Proposition $3.1$ (formal duality)  For any sentence $\Sigma$ in the language of category theory, if $\Sigma$ follows from the axioms for categories, then so does its dual $\Sigma^*:$
$$CT \implies \Sigma$$ implies $$CT \implies \Sigma^*$$

What are some good examples to illustrate the point here? The theorem seems a bit of abstract to me and I don't have concrete examples in top of my head. 
Moreover, the statement sounds intuitive to me but how can we proof it?
Edited:
And in Awodey's book, he stated that if a statement holds for every category so does its dual. I think the statement itself does not deserve to be a proposition but a corollary because for me, it is just a quick application of what we get from proposition $3.1.$ But why he stated this statement as a proposition?

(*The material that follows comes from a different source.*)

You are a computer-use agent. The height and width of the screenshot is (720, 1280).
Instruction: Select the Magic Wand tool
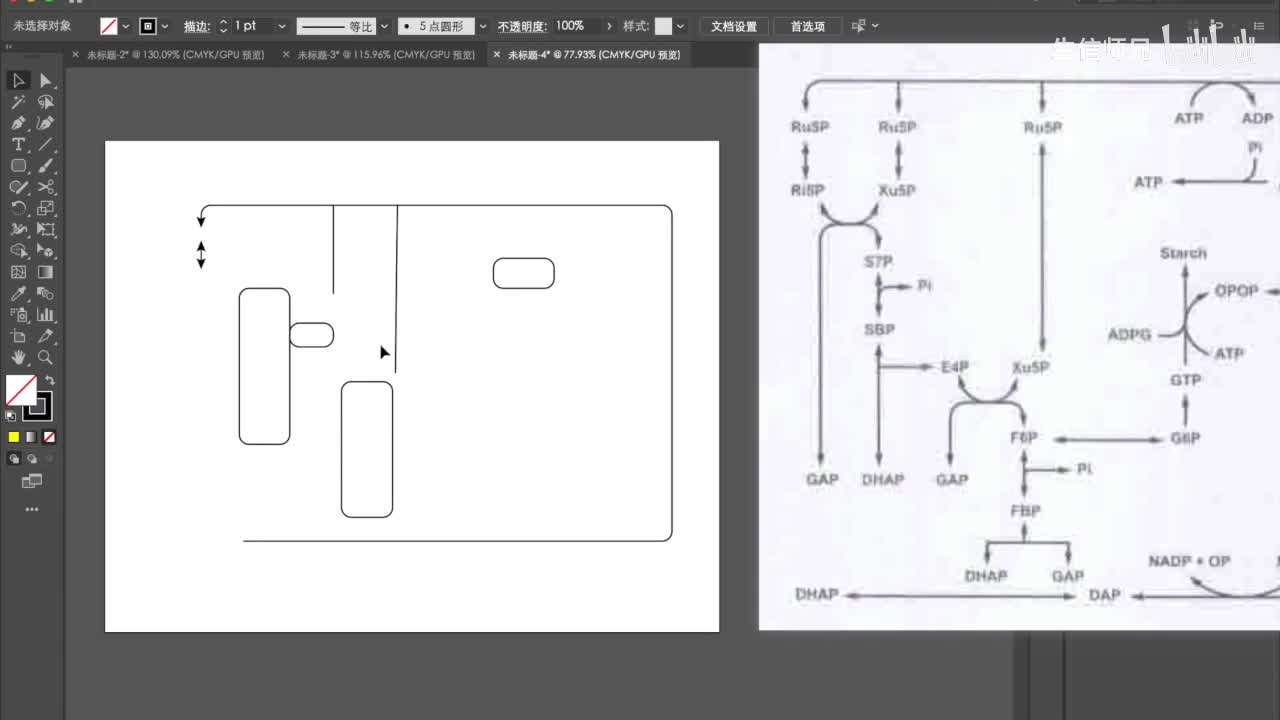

 A: I'm going to sketch a proof of the proposition. First of all, we need to fix a formal definition of $$CT \implies \Sigma$$
By Gödel's completeness theorem we can consider this statement either semantically or syntactically. It's more convenient to use the later way. At this point you may fix a formal system which you prefer (for instance, I'd choose Hilbert-style predicate calculus). Eventually, simple proof by induction on the height of a derivation of $CT \implies \Sigma$ gives us the desired result. In a base case you should realize that the operation $(-)^*$ preserves formulas in $CT$ (that is, sends $CT$-formulas into $CT$-provable formulas) and the  axioms of your formal system. In an induction step you should prove $(-)^*$ doesn't affect applications of the rules of inference. 
There are a great amount of examples of usage of duality result. You may encounter them almost everywhere in category theory. For example, if you proved some statement about limits, you don't need to prove the dual statement about colimits. To my opinion, it would be better, if you found the examples by yourself, because there is no some generic example, which would teach you all about duality.